## ИСХОДНЫЙ ФРАГМЕНТ

Следствия самоосознания. Тургенев, Достоевский, Толстой
Шрифт:
Я начинаю литературоведческую книгу с личной точки отсчета как дань предмету исследования – субъективность, личностность и ее утверждение в русском психологическом реализме середины XIX века. Под субъективностью я понимаю явления, которые мистер Грэдграйнд (пока не получил заслуженное наказание в романе Диккенса) не воспринял бы как реальные: внутреннюю жизнь и внутренний опыт каждого индивидуума. Кто бы ни был читателем этого предисловия, он, скорее всего, любит русскую классическую психологическую прозу, и мы можем спросить себя, почему это по-прежнему так. Для русских это прежде всего вопрос культурной самоидентификации: чтобы понять себя в современном бытии и заново самоопределиться после падения советского режима, они должны найти новые пути сближения с теми выдающимися писателями, чьи произведения имели огромное политическое и социальное влияние на историю их страны. (Это относится к таким мастерам, как Толстой и Тургенев, которых в Советском Союзе канонизировали, но также и к тем авторам, которыми пренебрегали или замалчивали их.) Читателей не из России, не имеющих этого насущного национального императива, русские прозаики XIX века продолжают привлекать по той причине, что они внесли значительный вклад в современную психологию и ее отображение в искусстве. Сказанное русским критиком Д. С. Мирским в 1920-х до сих пор не утратило значения: «…сочувственное отношение к человеку, независимо не только от его классовой принадлежности, но и от его моральной значимости, стало основной чертой русского реализма. Люди не хороши и не плохи; они только более или менее несчастны и заслуживают сочувствия – это можно считать формулой всех русских романистов, от Тургенева до Чехова. Это-то Европа и восприняла как откровение этих писателей человечеству, когда они впервые открылись Западу» [17] . В книге, которую вы будете читать, рассматриваются идеи, лежащие в основе этого откровения, и формы их художественного воплощения в прозе авторов русской психологической школы. Взятые отдельно от произведений литературы, которые ими вдохновлялись, эти идеи кажутся сегодня столь же актуальными, как и в середине XIX века.

## ИСХОДНЫЕ ДАННЫЕ
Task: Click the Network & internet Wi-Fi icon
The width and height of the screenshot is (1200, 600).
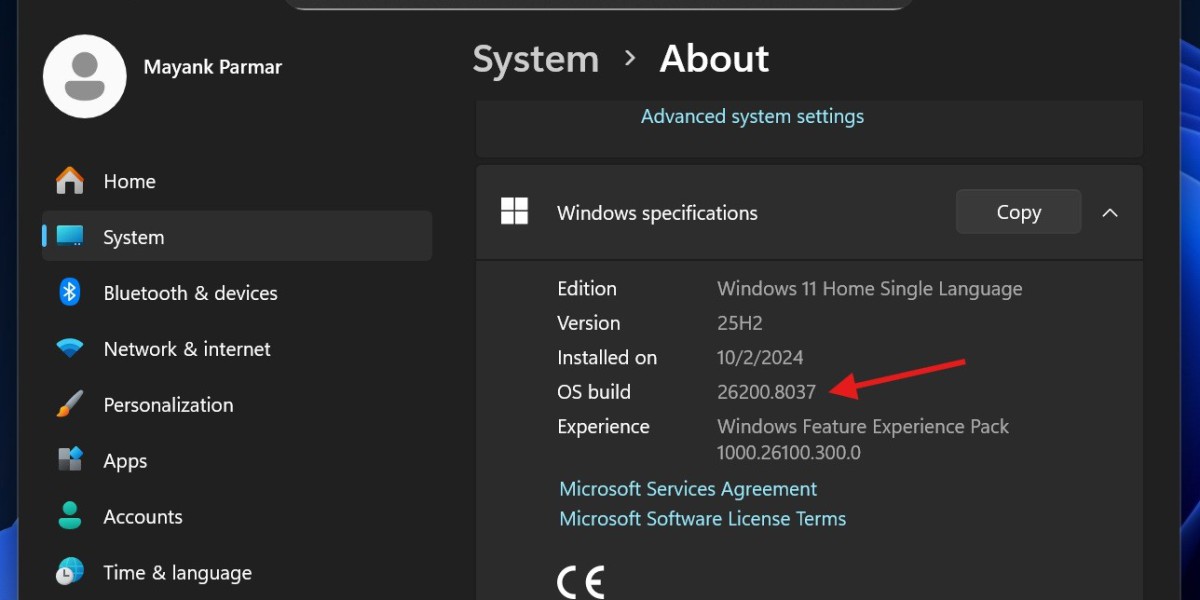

## ПИСЬМЕННОЕ ЗАДАНИЕ
Извлеките из приведённого выше фрагмента о русском психологическом реализме весь текст и перепишите его целиком, без каких-либо изменений.

## РЕШЕНИЕ УПРАЖНЕНИЯ
Следствия самоосознания. Тургенев, Достоевский, Толстой
Шрифт:
Я начинаю литературоведческую книгу с личной точки отсчета как дань предмету исследования – субъективность, личностность и ее утверждение в русском психологическом реализме середины XIX века. Под субъективностью я понимаю явления, которые мистер Грэдграйнд (пока не получил заслуженное наказание в романе Диккенса) не воспринял бы как реальные: внутреннюю жизнь и внутренний опыт каждого индивидуума. Кто бы ни был читателем этого предисловия, он, скорее всего, любит русскую классическую психологическую прозу, и мы можем спросить себя, почему это по-прежнему так. Для русских это прежде всего вопрос культурной самоидентификации: чтобы понять себя в современном бытии и заново самоопределиться после падения советского режима, они должны найти новые пути сближения с теми выдающимися писателями, чьи произведения имели огромное политическое и социальное влияние на историю их страны. (Это относится к таким мастерам, как Толстой и Тургенев, которых в Советском Союзе канонизировали, но также и к тем авторам, которыми пренебрегали или замалчивали их.) Читателей не из России, не имеющих этого насущного национального императива, русские прозаики XIX века продолжают привлекать по той причине, что они внесли значительный вклад в современную психологию и ее отображение в искусстве. Сказанное русским критиком Д. С. Мирским в 1920-х до сих пор не утратило значения: «…сочувственное отношение к человеку, независимо не только от его классовой принадлежности, но и от его моральной значимости, стало основной чертой русского реализма. Люди не хороши и не плохи; они только более или менее несчастны и заслуживают сочувствия – это можно считать формулой всех русских романистов, от Тургенева до Чехова. Это-то Европа и восприняла как откровение этих писателей человечеству, когда они впервые открылись Западу» [17] . В книге, которую вы будете читать, рассматриваются идеи, лежащие в основе этого откровения, и формы их художественного воплощения в прозе авторов русской психологической школы. Взятые отдельно от произведений литературы, которые ими вдохновлялись, эти идеи кажутся сегодня столь же актуальными, как и в середине XIX века.